§ Given information:
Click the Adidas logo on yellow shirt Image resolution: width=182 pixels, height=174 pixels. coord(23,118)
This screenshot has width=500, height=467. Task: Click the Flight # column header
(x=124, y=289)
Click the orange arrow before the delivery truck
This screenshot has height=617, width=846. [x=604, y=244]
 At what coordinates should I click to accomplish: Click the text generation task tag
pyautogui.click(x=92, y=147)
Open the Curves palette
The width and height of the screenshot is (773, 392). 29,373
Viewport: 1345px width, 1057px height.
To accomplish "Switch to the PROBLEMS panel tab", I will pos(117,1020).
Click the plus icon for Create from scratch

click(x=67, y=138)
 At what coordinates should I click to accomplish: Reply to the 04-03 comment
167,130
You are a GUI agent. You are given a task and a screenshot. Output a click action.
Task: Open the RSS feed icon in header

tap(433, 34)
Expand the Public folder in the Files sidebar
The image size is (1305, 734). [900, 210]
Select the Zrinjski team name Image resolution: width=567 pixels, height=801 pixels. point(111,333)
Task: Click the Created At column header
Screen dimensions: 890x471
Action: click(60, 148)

§ Your goal: Put the data above, beginning at the line that contains "Expand the Public folder in the Files sidebar" and continuing through the end of the data, into a two-column CSV with the columns input and output. Use one row for each input and its output, and put each value in a single quoted field with line breaks replaced by spaces.

§ Task solution:
input,output
"Expand the Public folder in the Files sidebar","The image size is (1305, 734). [900, 210]"
"Select the Zrinjski team name Image resolution: width=567 pixels, height=801 pixels.","point(111,333)"
"Task: Click the Created At column header Screen dimensions: 890x471","Action: click(60, 148)"